Task: Would you please print exactly the lines that run from the one with "Task: Enable the 1-Wire interface" to the last line of the data, both included, without any pictures?

[Collected data]
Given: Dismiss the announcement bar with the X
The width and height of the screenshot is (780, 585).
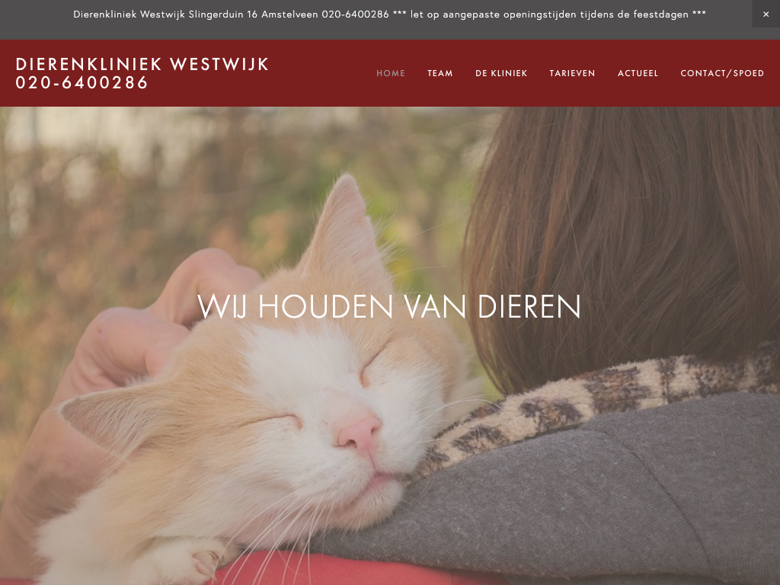Looking at the screenshot, I should pos(766,14).
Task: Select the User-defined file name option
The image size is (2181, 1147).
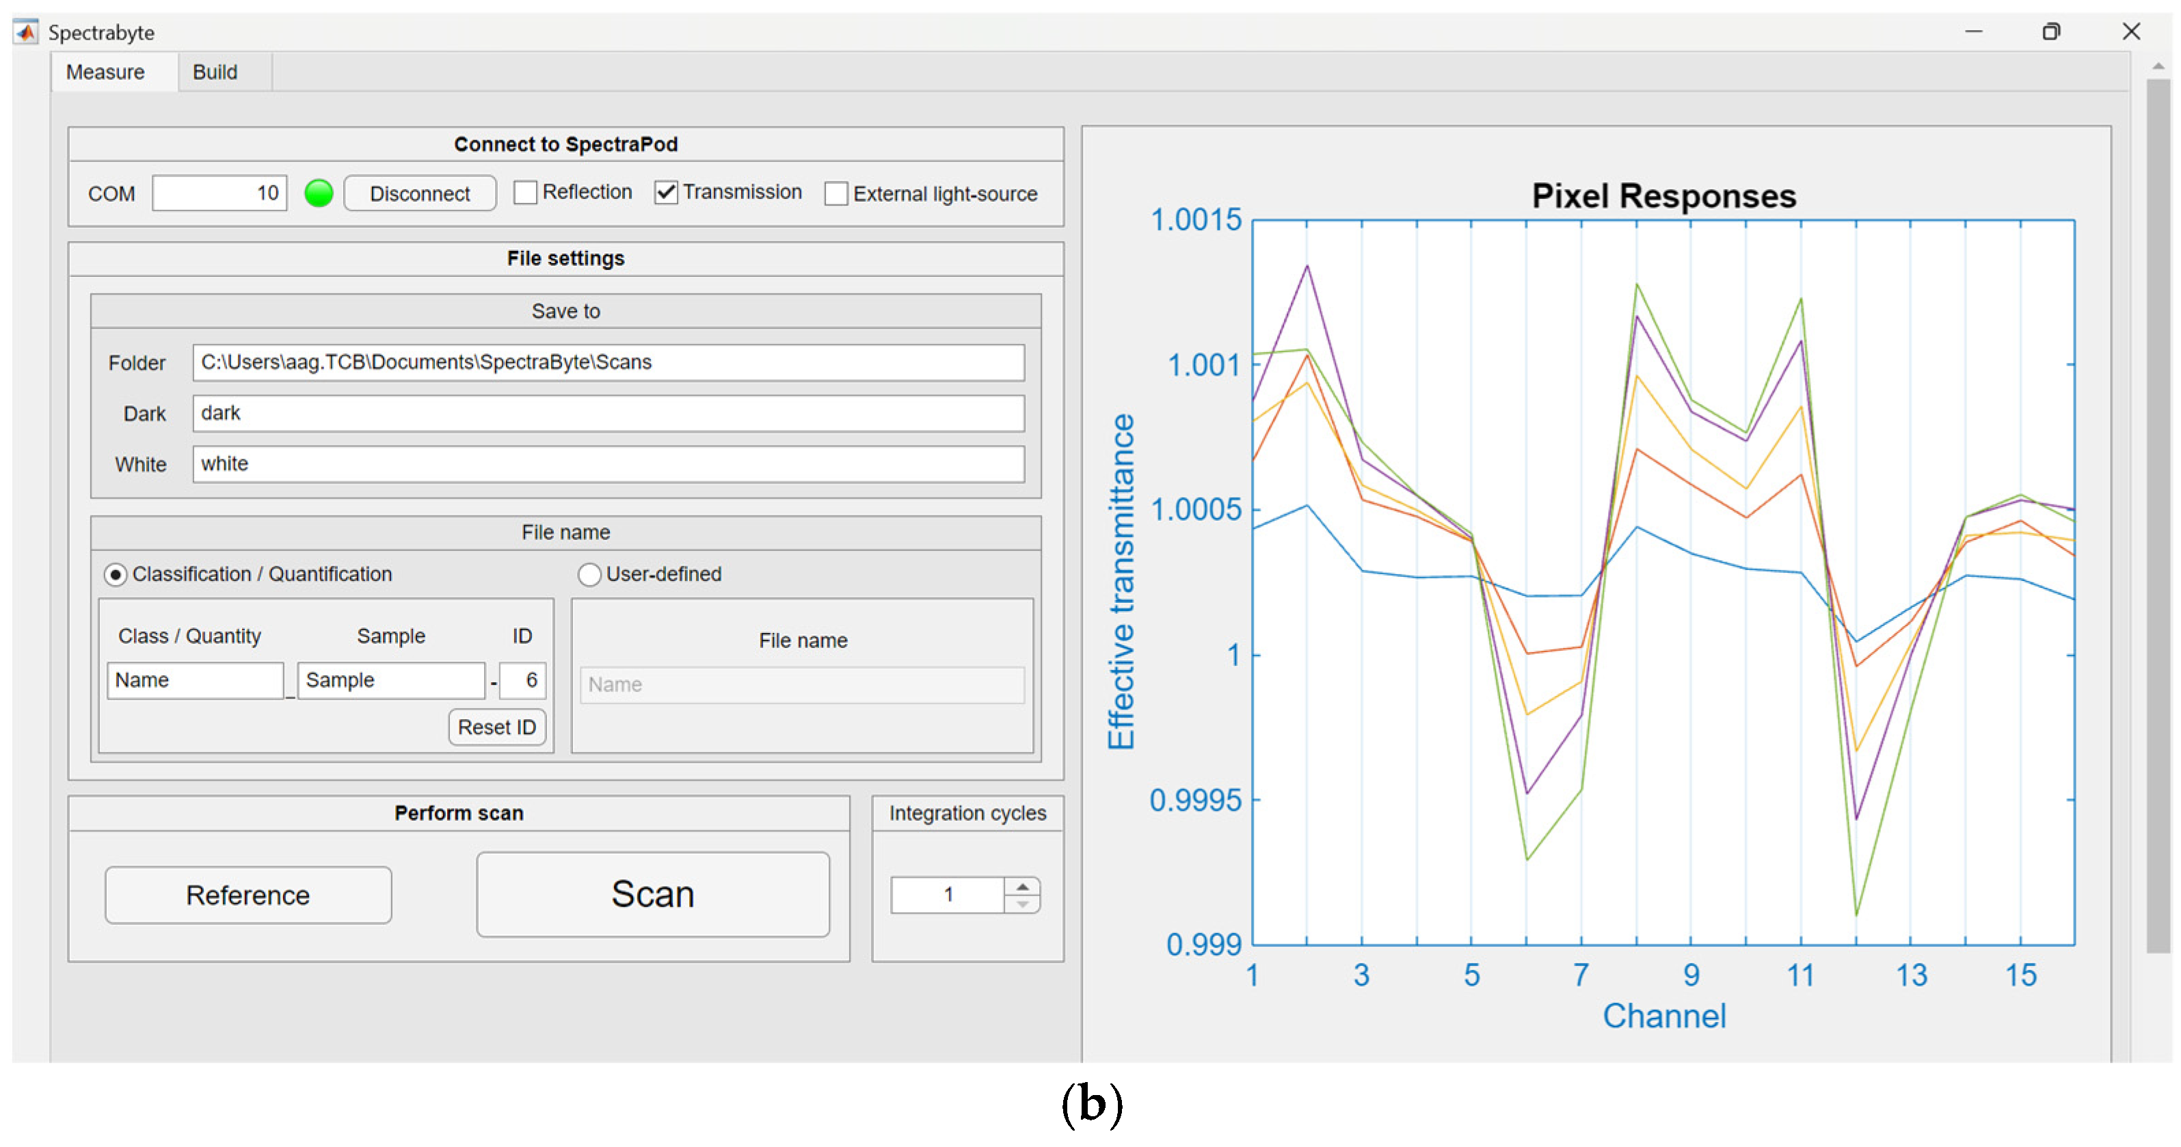Action: 589,575
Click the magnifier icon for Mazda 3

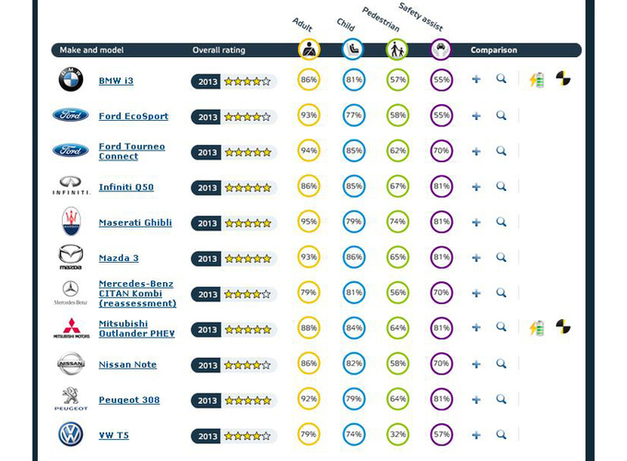tap(501, 257)
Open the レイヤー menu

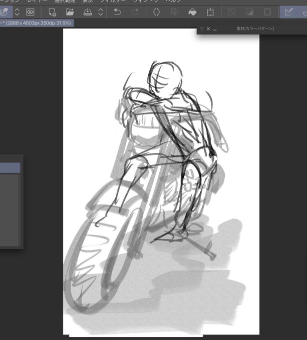tap(38, 1)
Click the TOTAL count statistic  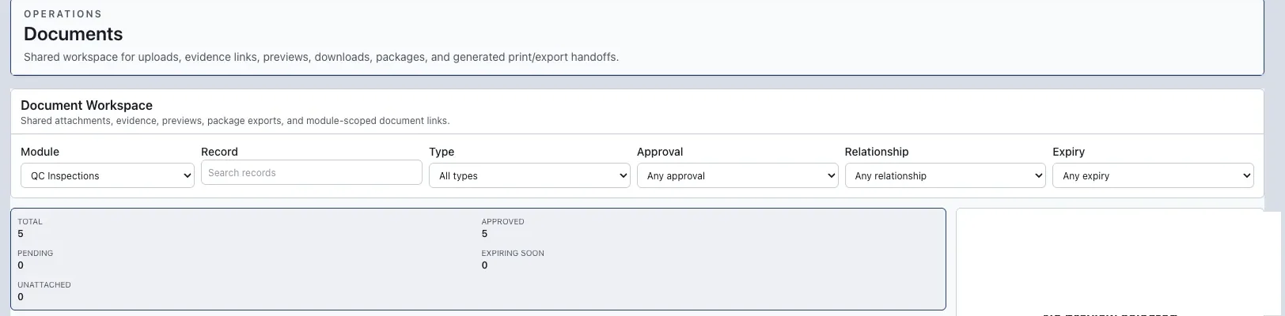30,228
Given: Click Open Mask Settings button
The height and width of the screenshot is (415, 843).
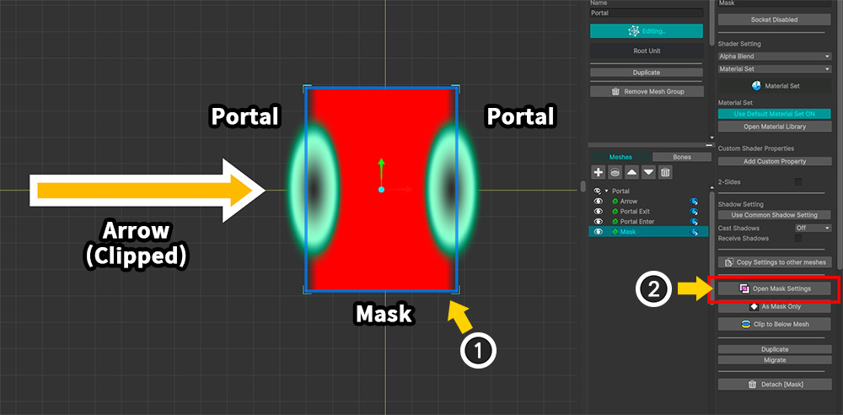Looking at the screenshot, I should pyautogui.click(x=774, y=288).
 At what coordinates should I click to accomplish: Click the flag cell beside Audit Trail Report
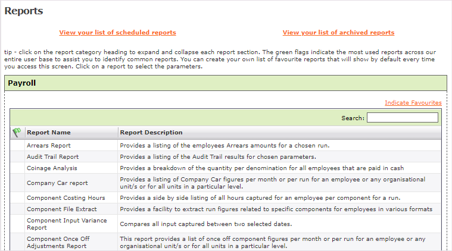[x=17, y=157]
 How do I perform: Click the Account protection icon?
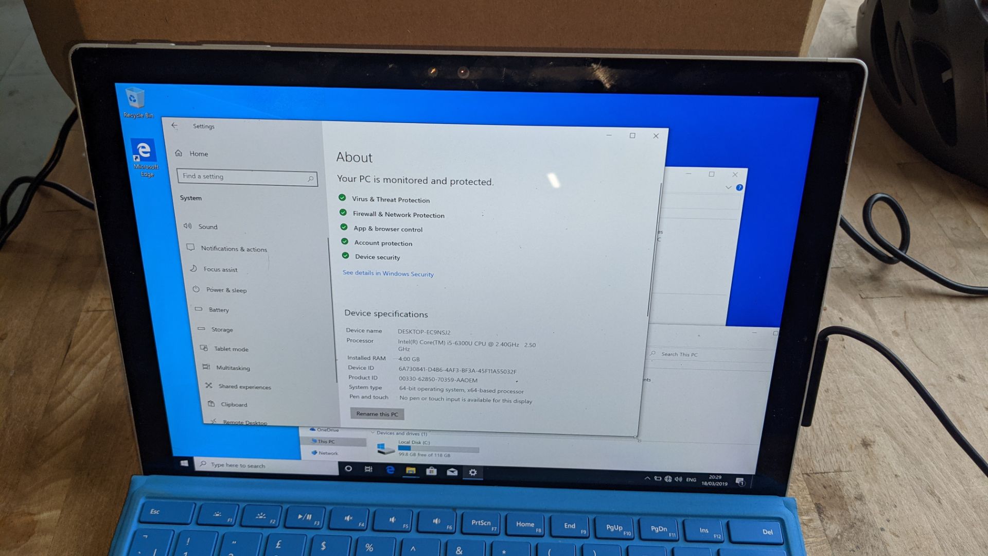345,242
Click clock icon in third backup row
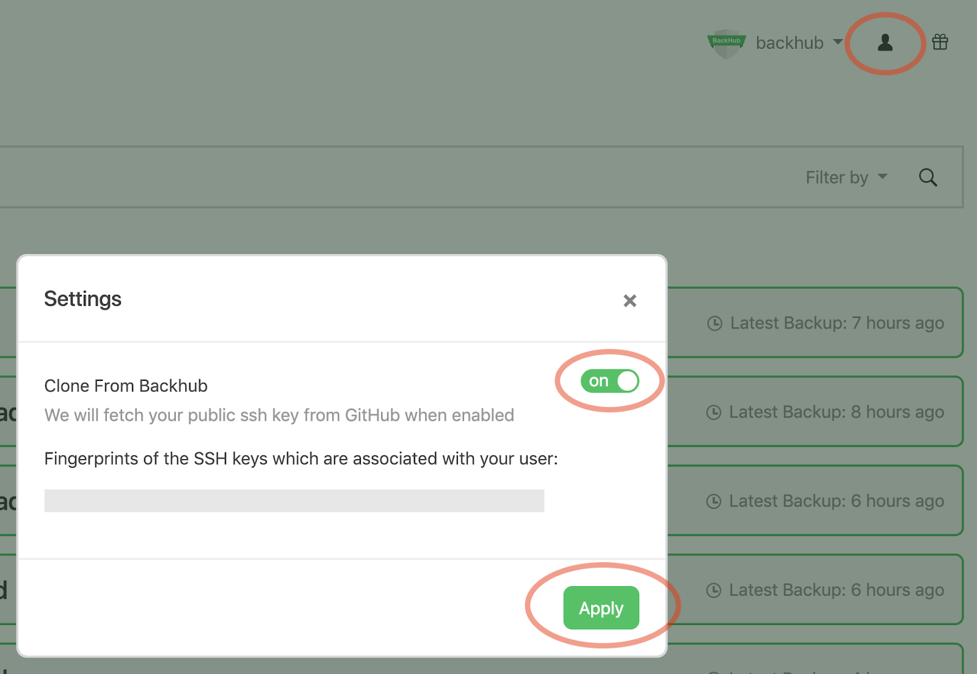Screen dimensions: 977x674 pyautogui.click(x=714, y=502)
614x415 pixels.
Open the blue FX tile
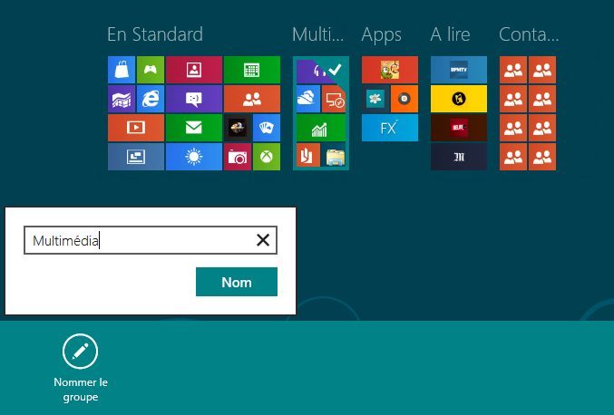pos(389,128)
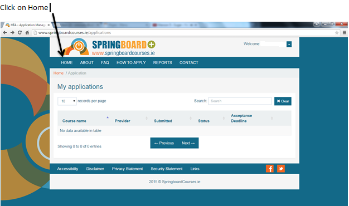Image resolution: width=349 pixels, height=206 pixels.
Task: Click the Springboard+ logo
Action: [x=109, y=47]
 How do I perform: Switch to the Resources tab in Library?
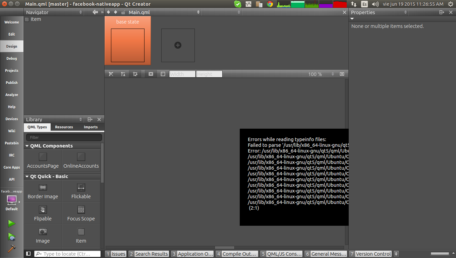64,127
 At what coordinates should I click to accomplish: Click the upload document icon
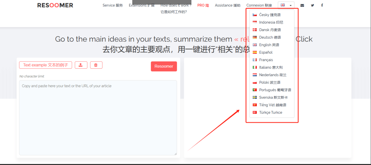pyautogui.click(x=81, y=65)
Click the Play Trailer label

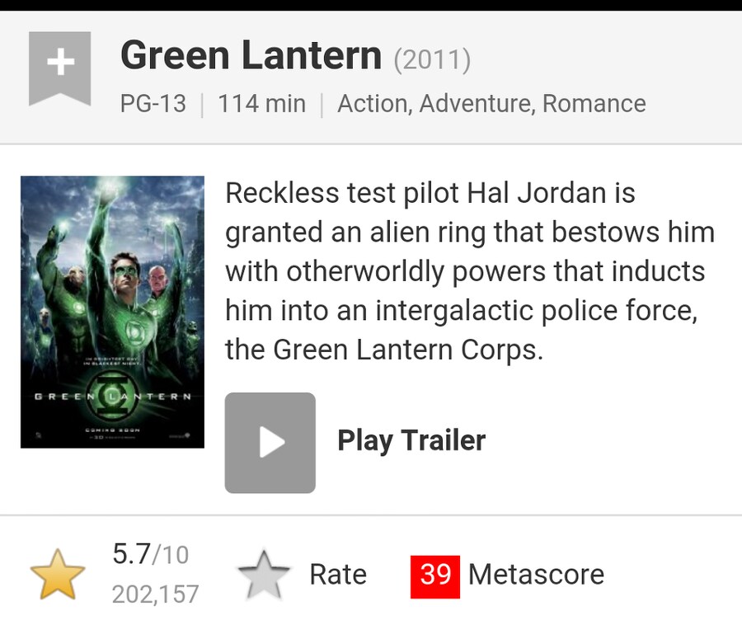411,440
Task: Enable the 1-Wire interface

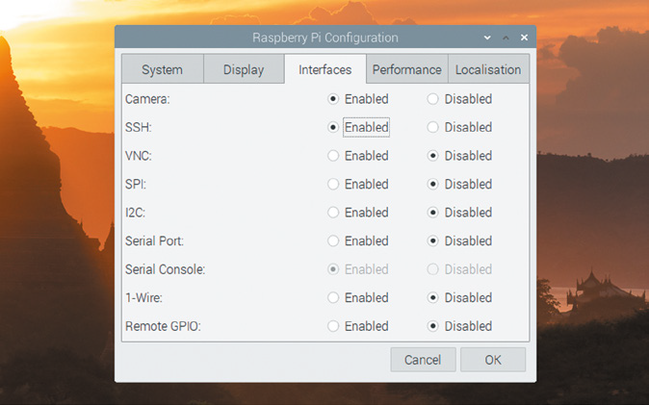Action: 333,297
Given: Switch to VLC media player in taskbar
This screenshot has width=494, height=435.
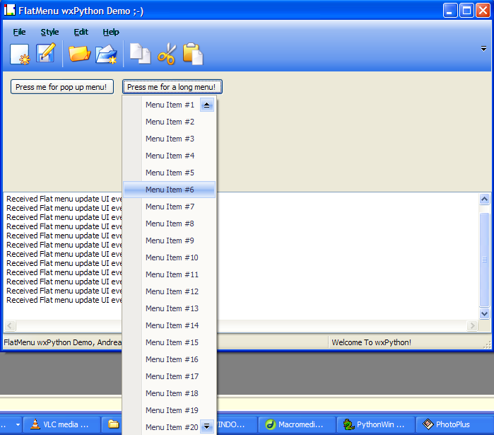Looking at the screenshot, I should click(x=59, y=424).
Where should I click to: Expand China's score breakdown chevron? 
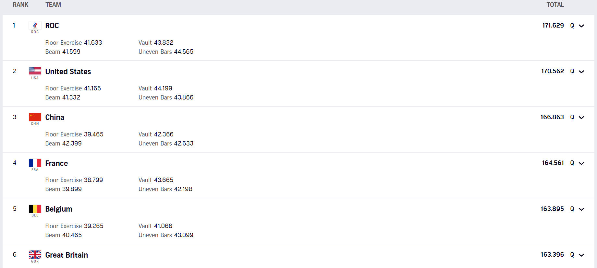[581, 118]
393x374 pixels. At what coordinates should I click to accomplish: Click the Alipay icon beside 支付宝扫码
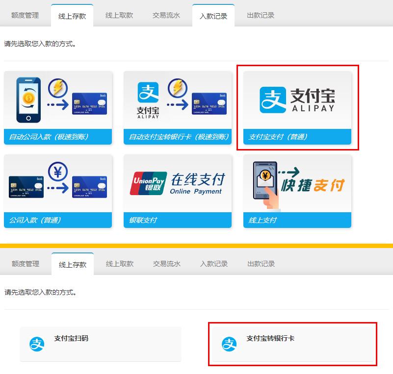click(x=36, y=344)
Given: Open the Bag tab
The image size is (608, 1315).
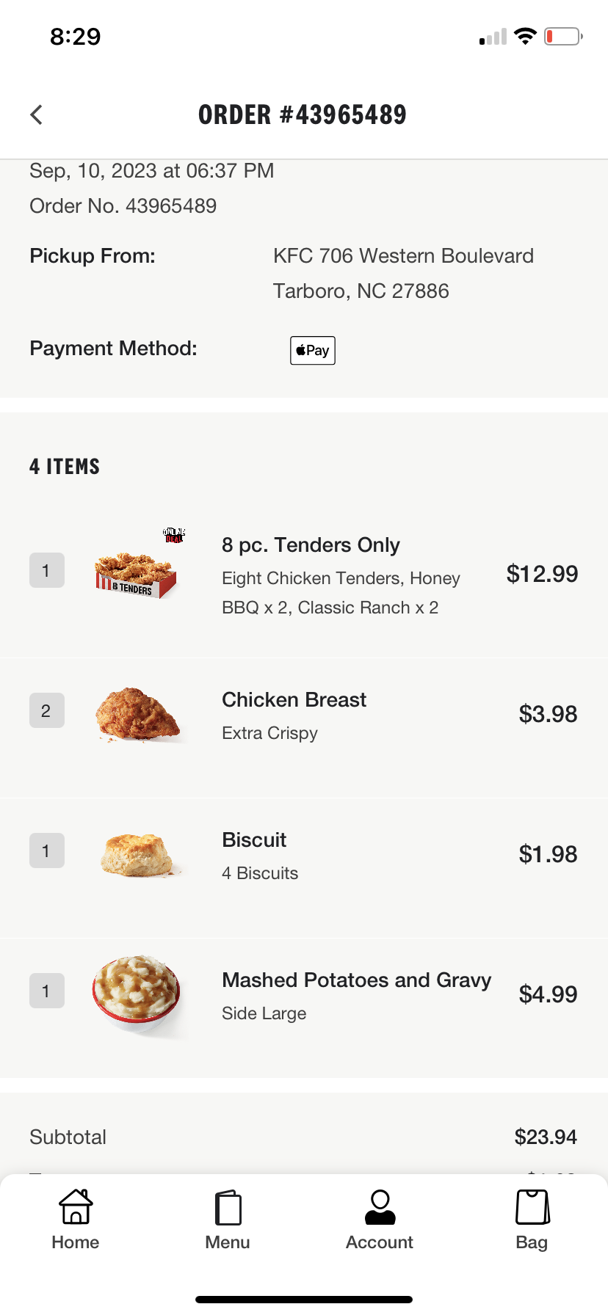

Answer to this exercise:
Task: Enable the 1-Wire interface

Action: 333,297
Given: Switch to VLC media player in taskbar
This screenshot has width=494, height=435.
Looking at the screenshot, I should click(x=59, y=424).
Where should I click to: Expand China's score breakdown chevron? 
[581, 118]
393x374 pixels. At what coordinates should I click to accomplish: Click the Alipay icon beside 支付宝扫码
click(x=36, y=344)
Given: Open the Bag tab
The image size is (608, 1315).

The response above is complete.